Source data =
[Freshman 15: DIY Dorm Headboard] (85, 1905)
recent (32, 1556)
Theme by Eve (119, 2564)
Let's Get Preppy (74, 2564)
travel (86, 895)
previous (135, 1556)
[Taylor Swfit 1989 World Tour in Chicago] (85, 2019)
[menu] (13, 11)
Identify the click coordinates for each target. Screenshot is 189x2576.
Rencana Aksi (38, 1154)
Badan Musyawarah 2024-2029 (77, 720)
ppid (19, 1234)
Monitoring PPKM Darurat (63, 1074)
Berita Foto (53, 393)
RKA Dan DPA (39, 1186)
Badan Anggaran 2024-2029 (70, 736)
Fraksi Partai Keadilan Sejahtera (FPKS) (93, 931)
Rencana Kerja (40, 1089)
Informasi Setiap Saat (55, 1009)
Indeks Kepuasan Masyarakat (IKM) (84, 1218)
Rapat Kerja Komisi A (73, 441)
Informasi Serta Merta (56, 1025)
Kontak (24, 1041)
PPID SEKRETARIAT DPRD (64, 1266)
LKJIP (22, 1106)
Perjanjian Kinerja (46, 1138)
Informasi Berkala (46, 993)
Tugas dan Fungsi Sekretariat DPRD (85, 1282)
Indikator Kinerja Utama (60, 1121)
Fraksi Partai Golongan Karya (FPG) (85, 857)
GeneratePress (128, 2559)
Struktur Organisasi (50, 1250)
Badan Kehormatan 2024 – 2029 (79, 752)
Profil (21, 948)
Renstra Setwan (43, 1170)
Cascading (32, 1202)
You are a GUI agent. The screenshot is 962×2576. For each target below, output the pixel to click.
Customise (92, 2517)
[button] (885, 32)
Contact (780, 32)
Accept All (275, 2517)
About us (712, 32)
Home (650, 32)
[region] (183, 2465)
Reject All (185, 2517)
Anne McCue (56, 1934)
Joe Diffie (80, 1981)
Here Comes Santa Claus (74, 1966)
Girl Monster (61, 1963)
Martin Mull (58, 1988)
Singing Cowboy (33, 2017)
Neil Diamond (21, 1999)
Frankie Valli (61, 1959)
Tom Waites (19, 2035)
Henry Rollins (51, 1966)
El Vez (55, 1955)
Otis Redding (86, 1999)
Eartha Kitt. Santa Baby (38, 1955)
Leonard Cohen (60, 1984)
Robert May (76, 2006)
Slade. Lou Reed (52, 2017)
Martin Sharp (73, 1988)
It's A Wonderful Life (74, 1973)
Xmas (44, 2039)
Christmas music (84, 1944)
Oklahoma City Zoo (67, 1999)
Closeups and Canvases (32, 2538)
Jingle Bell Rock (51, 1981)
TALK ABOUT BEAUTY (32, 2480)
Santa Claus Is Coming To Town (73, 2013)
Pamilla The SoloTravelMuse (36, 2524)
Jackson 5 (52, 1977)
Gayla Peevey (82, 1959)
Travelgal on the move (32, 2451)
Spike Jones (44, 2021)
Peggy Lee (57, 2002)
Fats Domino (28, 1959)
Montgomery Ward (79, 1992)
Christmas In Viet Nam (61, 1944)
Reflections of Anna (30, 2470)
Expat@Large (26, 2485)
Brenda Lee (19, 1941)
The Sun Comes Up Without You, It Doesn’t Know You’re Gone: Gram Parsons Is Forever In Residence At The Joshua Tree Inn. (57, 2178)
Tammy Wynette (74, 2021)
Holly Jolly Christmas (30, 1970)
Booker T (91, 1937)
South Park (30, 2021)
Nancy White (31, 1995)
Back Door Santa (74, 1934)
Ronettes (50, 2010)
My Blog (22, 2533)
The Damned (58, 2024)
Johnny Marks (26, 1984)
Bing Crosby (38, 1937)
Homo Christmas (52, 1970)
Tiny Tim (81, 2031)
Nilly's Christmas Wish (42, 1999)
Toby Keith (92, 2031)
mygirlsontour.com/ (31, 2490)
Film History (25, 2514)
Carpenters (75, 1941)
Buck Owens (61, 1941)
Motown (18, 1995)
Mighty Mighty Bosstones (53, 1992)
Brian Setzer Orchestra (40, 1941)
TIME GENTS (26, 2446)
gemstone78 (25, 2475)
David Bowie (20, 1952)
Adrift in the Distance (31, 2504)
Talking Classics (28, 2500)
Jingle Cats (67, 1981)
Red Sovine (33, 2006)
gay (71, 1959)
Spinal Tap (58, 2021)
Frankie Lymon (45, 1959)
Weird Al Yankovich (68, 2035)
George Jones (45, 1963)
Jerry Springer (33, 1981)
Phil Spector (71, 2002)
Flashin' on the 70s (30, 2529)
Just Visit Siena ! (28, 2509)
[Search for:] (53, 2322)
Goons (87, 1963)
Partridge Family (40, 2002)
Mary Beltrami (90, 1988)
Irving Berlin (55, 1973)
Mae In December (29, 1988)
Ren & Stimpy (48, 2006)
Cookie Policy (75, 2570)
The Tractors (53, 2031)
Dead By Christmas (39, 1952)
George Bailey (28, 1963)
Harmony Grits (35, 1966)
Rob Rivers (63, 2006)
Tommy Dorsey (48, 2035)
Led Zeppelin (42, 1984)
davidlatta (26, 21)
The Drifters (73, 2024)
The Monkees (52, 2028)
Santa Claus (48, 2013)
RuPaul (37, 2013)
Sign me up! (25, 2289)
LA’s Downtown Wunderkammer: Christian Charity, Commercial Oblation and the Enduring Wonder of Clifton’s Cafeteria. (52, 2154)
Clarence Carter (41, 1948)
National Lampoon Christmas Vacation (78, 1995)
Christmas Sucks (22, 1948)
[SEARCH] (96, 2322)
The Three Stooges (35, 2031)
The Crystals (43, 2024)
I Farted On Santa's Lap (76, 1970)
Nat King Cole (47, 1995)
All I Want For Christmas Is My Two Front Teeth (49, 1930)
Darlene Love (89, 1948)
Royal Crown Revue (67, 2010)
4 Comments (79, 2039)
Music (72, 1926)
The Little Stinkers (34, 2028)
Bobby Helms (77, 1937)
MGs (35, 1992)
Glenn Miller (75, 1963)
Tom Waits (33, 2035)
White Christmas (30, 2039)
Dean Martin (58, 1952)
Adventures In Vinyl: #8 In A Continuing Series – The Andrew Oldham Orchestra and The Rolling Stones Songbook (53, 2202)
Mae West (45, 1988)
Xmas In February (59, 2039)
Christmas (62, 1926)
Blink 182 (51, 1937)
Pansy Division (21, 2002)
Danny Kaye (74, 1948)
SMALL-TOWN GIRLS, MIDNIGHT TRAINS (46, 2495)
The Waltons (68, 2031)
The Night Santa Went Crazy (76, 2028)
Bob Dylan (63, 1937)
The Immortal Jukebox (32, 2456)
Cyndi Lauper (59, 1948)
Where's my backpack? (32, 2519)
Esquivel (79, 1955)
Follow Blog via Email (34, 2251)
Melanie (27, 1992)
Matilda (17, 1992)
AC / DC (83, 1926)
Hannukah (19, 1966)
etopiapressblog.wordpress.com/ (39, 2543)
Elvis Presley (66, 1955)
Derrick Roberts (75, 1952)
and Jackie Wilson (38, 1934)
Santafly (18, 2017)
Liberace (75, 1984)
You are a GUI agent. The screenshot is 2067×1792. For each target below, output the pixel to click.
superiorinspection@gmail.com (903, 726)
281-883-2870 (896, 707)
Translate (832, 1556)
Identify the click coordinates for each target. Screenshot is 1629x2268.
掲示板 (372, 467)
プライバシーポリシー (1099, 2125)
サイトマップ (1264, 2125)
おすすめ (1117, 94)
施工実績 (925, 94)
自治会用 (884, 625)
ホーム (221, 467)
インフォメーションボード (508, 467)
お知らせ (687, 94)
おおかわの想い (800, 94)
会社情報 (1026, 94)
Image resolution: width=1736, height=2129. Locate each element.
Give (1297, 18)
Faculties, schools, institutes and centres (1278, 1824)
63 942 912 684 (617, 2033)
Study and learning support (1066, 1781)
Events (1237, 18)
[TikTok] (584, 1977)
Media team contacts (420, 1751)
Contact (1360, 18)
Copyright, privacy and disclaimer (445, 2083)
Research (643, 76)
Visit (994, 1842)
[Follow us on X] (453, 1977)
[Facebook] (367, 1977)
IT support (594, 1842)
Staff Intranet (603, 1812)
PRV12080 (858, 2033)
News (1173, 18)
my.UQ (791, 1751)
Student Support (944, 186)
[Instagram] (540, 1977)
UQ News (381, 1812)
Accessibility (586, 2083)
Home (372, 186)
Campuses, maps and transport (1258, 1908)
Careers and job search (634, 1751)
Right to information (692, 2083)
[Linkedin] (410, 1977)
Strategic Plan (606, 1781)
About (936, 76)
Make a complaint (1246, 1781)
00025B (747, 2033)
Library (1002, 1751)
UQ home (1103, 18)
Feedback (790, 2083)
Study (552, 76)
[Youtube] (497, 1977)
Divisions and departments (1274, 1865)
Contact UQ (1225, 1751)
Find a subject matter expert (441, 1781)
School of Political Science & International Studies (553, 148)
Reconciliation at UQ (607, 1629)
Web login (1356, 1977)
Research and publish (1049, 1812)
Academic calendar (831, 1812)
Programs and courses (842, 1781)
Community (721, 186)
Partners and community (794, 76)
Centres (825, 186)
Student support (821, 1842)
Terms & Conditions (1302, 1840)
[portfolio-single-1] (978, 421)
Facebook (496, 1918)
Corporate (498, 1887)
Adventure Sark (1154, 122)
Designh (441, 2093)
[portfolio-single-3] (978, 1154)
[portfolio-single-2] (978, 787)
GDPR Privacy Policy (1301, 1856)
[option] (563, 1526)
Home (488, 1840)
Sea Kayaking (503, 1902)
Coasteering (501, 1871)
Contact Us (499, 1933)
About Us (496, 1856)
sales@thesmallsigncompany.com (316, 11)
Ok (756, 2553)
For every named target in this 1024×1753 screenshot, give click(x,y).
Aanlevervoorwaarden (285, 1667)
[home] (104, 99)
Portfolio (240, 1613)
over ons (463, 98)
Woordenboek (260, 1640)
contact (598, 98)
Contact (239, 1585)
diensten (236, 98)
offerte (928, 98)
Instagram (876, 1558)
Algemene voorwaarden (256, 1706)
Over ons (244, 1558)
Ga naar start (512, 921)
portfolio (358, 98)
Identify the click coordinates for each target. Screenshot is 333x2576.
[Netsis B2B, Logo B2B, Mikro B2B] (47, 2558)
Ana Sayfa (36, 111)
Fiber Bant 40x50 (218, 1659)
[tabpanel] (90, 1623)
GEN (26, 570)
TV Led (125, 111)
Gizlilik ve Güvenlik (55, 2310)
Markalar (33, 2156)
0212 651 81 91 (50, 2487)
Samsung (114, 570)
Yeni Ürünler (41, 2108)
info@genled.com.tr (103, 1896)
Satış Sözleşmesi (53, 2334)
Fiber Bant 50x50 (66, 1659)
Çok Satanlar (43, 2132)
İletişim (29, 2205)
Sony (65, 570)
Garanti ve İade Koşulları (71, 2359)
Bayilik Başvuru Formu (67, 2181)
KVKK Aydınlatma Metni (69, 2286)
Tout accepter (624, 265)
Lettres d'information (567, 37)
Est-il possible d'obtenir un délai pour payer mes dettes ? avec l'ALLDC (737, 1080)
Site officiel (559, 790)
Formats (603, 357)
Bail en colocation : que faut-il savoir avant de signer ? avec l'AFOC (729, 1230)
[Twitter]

TASK = Say how many lines above hold "DPRD", and nothing else.

YOUR RESPONSE = 2